The thing that seems to work for me when thinking about it is to separate the patterns into those that match directories from those that match files. The ones that match directories control the search of the tree. The ones that match files control which of those in the pruned tree are selected. The one weird thing is that a top level symbolic link to a directory can only be matched without a trailing /.

So to get only my .iso files below my Music/SACD ISOs/ directories (where Music is a symbolic directory link to my music files.) I need to do use

+Music/SACD ISOs/*/
+Music/SACD ISOs/
+Music
i:(?i)\.iso$

I think all of those lines are necessary and together sufficient.

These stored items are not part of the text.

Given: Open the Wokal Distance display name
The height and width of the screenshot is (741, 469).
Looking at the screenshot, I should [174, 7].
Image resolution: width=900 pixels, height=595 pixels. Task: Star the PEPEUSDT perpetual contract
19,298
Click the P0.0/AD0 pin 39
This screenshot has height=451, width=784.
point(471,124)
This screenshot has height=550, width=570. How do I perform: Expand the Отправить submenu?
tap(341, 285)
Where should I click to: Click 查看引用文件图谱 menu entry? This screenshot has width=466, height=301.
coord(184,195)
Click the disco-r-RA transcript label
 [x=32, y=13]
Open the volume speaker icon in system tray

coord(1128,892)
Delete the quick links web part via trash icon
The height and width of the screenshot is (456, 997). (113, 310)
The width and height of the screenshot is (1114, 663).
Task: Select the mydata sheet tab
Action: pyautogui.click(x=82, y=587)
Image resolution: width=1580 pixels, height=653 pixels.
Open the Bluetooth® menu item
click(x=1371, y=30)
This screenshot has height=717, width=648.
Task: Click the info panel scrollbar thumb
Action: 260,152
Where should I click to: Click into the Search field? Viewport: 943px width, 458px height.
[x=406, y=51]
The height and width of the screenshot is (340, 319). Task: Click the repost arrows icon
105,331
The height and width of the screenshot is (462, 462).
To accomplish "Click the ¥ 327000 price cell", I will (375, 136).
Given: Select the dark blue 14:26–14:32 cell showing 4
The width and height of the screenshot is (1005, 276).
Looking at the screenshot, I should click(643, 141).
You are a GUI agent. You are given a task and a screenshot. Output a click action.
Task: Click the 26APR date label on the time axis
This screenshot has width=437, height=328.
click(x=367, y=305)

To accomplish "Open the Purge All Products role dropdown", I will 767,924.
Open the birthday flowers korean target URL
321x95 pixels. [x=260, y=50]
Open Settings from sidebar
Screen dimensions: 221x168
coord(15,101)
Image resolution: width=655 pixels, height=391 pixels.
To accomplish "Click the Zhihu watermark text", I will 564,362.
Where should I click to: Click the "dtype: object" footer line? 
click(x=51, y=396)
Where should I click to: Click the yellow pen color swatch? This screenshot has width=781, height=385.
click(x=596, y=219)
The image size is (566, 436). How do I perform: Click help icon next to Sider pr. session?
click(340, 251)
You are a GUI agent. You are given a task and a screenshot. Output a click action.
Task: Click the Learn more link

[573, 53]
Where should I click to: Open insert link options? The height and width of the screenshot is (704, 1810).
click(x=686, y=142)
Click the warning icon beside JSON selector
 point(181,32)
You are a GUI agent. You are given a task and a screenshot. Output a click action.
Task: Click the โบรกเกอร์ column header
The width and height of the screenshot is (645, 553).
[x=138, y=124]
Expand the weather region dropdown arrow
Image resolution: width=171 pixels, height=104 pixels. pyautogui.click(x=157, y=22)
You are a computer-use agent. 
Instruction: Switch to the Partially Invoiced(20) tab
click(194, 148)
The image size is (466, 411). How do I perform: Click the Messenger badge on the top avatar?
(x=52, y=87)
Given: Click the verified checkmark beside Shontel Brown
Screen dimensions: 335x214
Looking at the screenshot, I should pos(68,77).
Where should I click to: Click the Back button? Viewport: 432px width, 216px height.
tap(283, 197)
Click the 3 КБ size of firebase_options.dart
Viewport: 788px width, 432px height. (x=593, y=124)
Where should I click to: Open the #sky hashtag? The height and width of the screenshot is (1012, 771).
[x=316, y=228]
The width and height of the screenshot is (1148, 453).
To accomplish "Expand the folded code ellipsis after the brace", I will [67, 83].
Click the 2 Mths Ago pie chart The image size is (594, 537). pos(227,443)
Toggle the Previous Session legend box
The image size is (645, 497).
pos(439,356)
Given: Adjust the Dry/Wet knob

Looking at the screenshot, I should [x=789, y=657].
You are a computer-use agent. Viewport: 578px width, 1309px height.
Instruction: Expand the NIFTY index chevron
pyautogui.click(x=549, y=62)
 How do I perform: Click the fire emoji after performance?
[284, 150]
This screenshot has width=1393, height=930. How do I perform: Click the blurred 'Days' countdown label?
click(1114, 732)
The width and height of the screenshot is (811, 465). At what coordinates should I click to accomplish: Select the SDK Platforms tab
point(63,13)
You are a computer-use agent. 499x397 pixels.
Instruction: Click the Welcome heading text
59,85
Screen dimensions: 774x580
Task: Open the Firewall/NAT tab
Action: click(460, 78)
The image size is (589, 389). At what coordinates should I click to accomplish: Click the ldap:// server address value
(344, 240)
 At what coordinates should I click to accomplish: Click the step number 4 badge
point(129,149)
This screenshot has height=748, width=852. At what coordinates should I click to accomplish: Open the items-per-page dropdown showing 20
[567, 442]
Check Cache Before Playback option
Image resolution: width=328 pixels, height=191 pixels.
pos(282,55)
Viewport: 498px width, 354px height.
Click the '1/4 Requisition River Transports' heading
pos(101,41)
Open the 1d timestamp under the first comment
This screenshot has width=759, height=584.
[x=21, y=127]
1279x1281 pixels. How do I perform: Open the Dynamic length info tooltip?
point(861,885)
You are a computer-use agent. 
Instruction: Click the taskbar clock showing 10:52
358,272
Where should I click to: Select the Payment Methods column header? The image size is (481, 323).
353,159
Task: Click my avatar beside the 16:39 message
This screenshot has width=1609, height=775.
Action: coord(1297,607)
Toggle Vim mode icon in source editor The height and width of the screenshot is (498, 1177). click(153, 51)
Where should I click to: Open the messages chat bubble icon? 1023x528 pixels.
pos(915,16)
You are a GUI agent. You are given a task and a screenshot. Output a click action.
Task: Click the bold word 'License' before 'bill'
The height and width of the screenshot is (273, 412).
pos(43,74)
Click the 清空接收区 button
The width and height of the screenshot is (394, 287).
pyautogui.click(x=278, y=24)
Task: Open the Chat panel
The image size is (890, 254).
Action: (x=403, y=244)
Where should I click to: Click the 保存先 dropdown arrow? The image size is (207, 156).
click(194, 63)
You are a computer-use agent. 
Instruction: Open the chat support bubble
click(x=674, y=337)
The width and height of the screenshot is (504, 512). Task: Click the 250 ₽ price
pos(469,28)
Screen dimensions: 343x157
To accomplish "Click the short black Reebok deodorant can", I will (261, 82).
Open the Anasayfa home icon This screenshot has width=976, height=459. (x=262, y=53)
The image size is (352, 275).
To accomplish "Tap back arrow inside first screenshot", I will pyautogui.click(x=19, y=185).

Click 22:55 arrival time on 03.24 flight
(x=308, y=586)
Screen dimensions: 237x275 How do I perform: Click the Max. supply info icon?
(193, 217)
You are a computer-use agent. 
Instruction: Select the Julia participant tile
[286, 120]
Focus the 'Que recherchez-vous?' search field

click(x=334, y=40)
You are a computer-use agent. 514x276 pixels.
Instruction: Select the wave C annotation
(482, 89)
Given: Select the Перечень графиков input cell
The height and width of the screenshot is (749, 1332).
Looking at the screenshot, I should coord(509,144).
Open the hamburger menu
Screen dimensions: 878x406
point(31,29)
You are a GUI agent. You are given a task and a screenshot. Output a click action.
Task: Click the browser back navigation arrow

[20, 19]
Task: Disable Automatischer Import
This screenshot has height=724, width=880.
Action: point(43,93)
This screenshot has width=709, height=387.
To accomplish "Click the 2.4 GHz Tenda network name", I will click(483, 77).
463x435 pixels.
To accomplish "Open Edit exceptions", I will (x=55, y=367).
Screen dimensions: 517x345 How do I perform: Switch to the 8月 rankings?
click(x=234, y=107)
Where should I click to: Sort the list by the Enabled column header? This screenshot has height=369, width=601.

I have a folder with subfolders for each month

folder/
├── 2019-07/
│   ├── file1.axx
│   ├── file2.txt
│   ├── file3.txt
├── 2019-08/
│   ├── file4.axx
│   ├── file5.txt
│   ├── file6.txt

and I back up just one file type (axx) in subfolders (there are others that don’t need backup).

This filter works well:

+*/
+*.axx
-*

Maybe the equivalent for your case is something like this?

+Music/SACD ISOs/
+Music/
+*.iso
-*

Hi,
I think since @tedsmith’s Music is a symbolic link (which is a file, not a ‘real’ folder), the filter still needs the link name without trailing \:

+Music

This detail would be nice to add to the Filters How-to!

Here is more discussions:

Besides the symbolic link issue, my tree of files is unbalanced. In some sections there are only a few levels of directories and in others many more. The pattern matching get’s more complicated when you need to deal with that too. It took a lot of experimentation to get a minimal set of patterns to do the job needed, I’d be happy if I could simplify it a little more, but it’s not bad now. My only point was that IMO it’s best to think about the directory selections (ending in /'s) separately from the file selections (which don’t end in a /, but with the caveat that the top level symbolic links to directories can’t have trailing /'s.)
So I need

+Music

for the top level symbolic link and to allow seeing the SACD ISOs directory, and

+Music/SACD ISOs/

to only work on that subtree and to see that subtree at all, and

+Music/SACD ISOs/*/

to get to arbitrary levels below that, and

i:(?i)\.iso$

to get the iso files (which don’t all have the same case of I, S and O’s for other silly reasons)
In this case no trailing -* is needed.

2 Likes

I would say this entire include/exclude mechanism is unintuitive and needs a redesign, not just the documentation.
.gitignore syntax has some good ideas.

Some concepts:

  • * should not include directory separators.
  • ** can be a string with directory separators, e,g. aa/bb/cc.
  • aa/bb/cc/* should imply that we also the parent directories aa/, aa/bb/ and aa/bb/cc/.

For backwards compatibility, there could be a declaration at the top of a file to choose the new filter syntax. Otherwise the old syntax will be used.